What you are asked to do ▸ From the entries below, return only the lines starting at the one that contains "Viewport: 1428px width, 782px height." and ending at the one that contains "the file icon", exactly as they stand.

Dataset ▸
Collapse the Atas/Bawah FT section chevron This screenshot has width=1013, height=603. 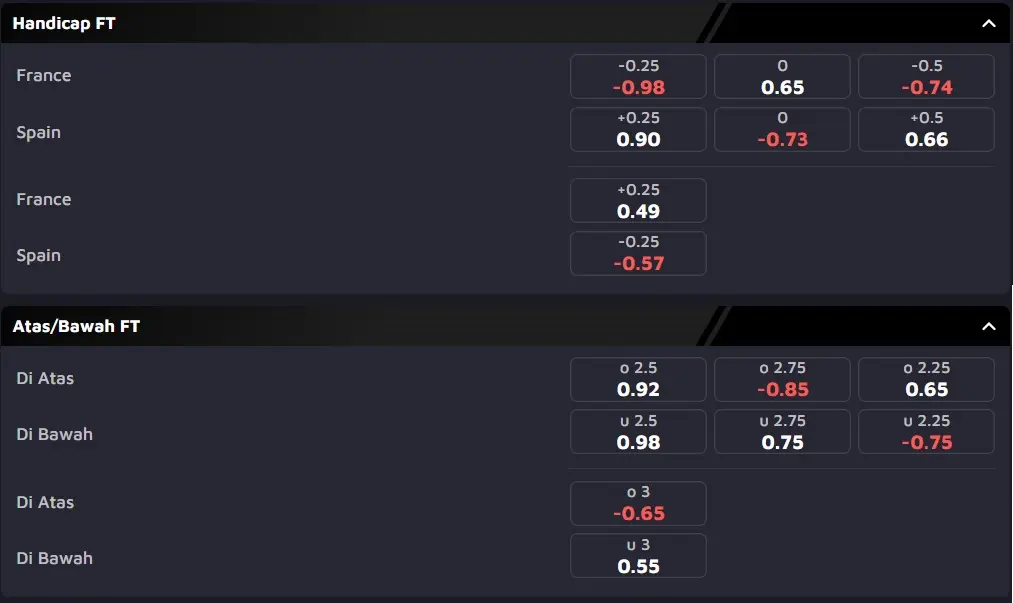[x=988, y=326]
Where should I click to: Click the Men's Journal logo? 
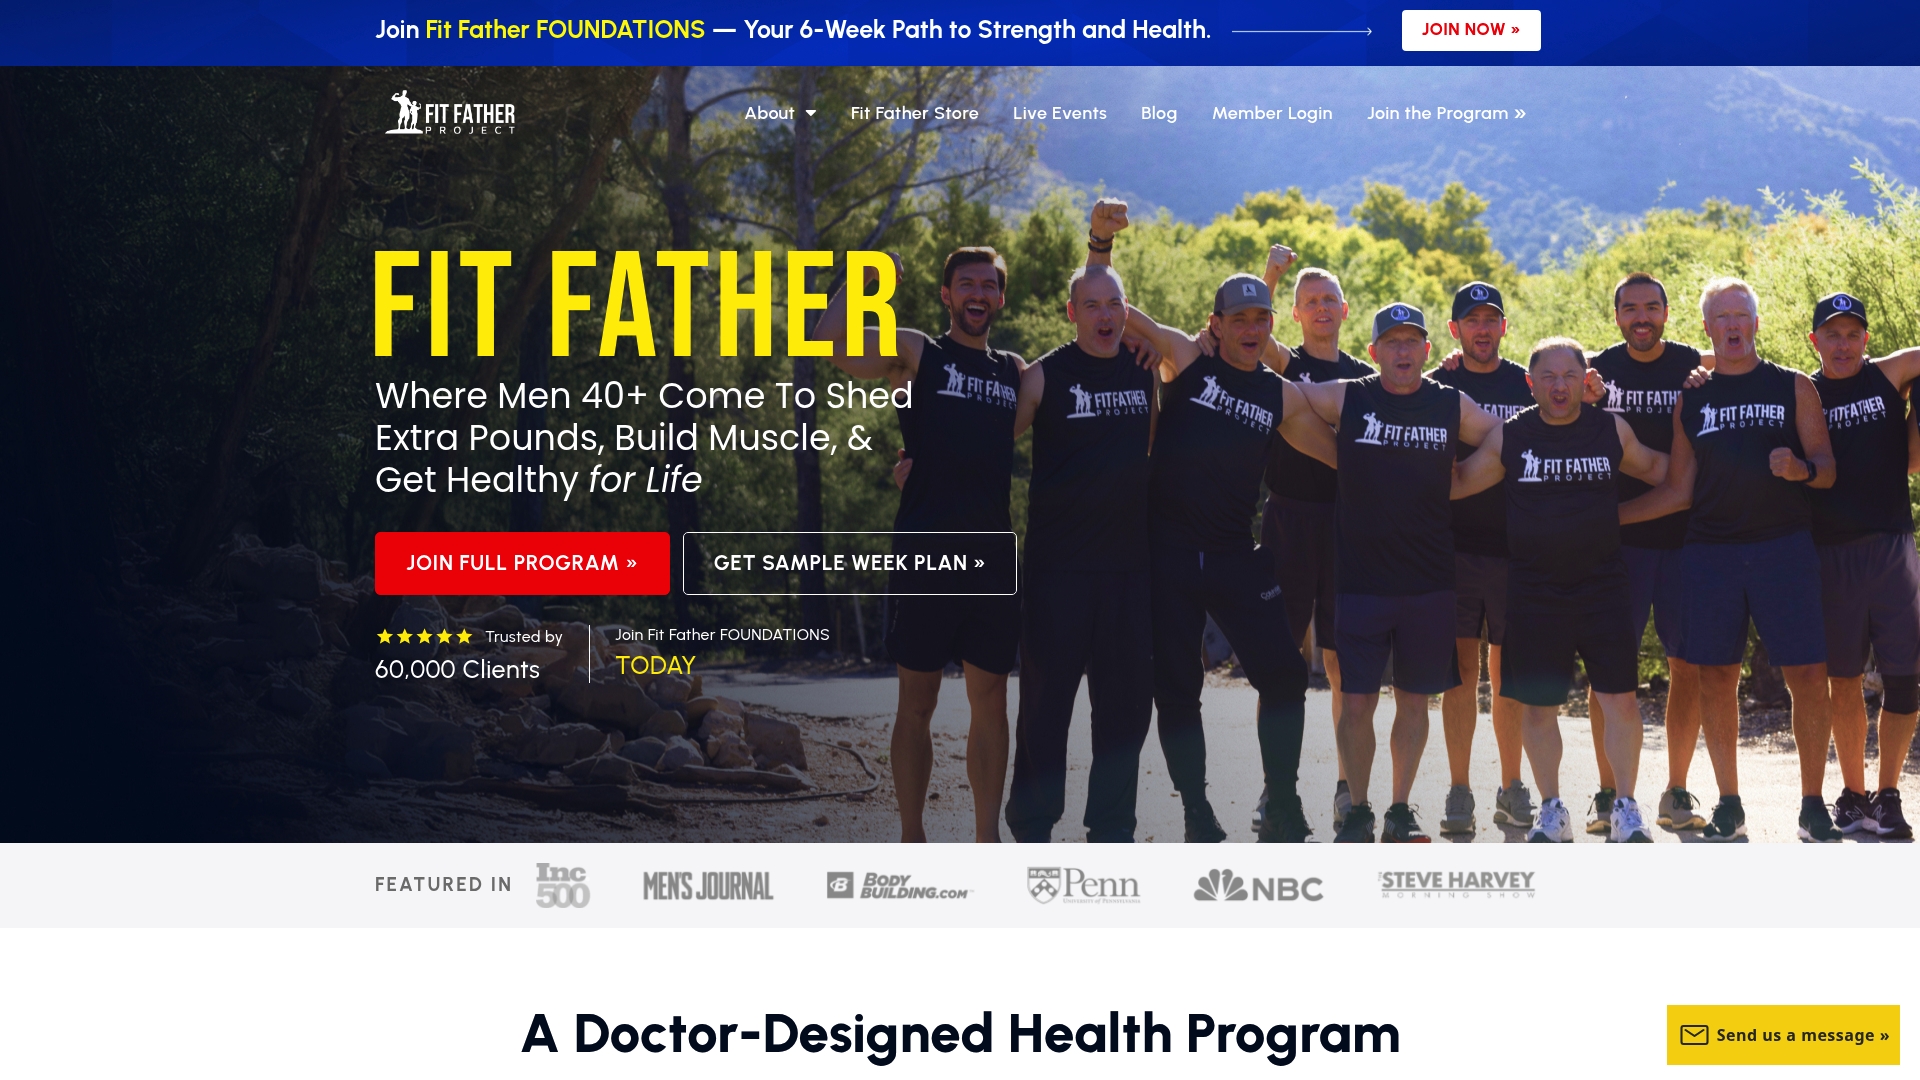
--
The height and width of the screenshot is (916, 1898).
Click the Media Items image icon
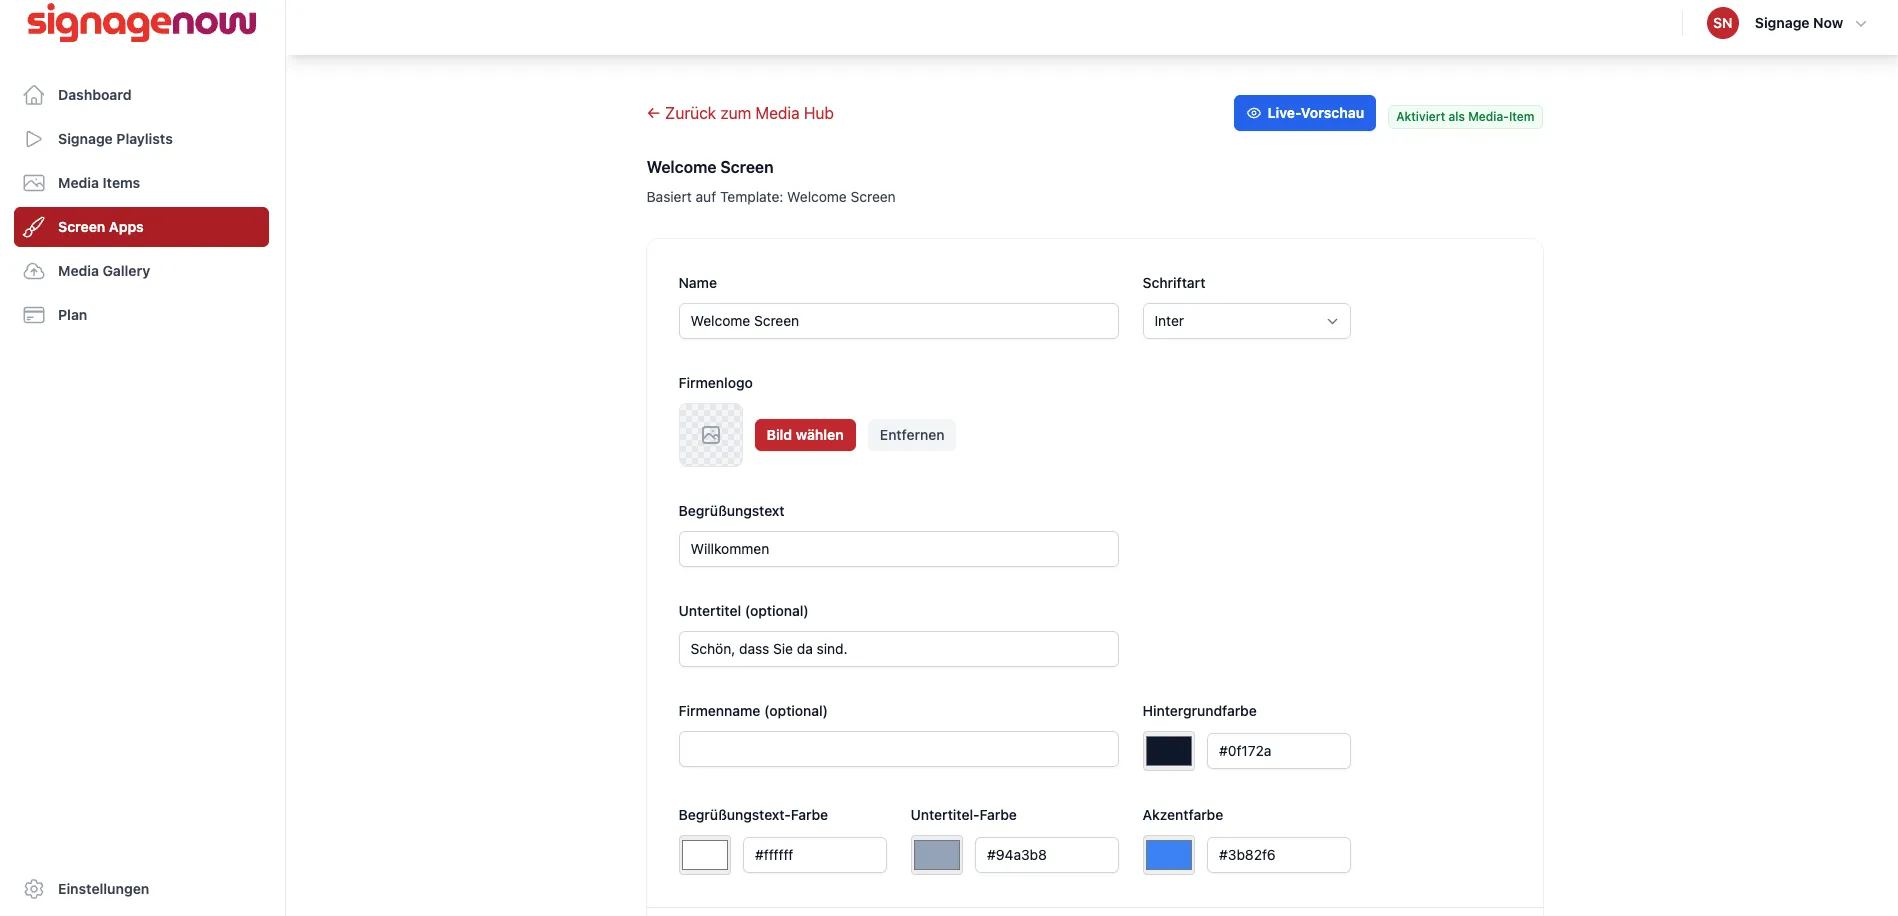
---
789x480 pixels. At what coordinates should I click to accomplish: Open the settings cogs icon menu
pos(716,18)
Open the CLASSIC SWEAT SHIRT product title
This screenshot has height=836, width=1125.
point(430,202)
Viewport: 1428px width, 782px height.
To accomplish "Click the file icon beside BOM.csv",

Answer area ▸
Viewport: 1428px width, 782px height.
To accomplish "Click the file icon beside BOM.csv",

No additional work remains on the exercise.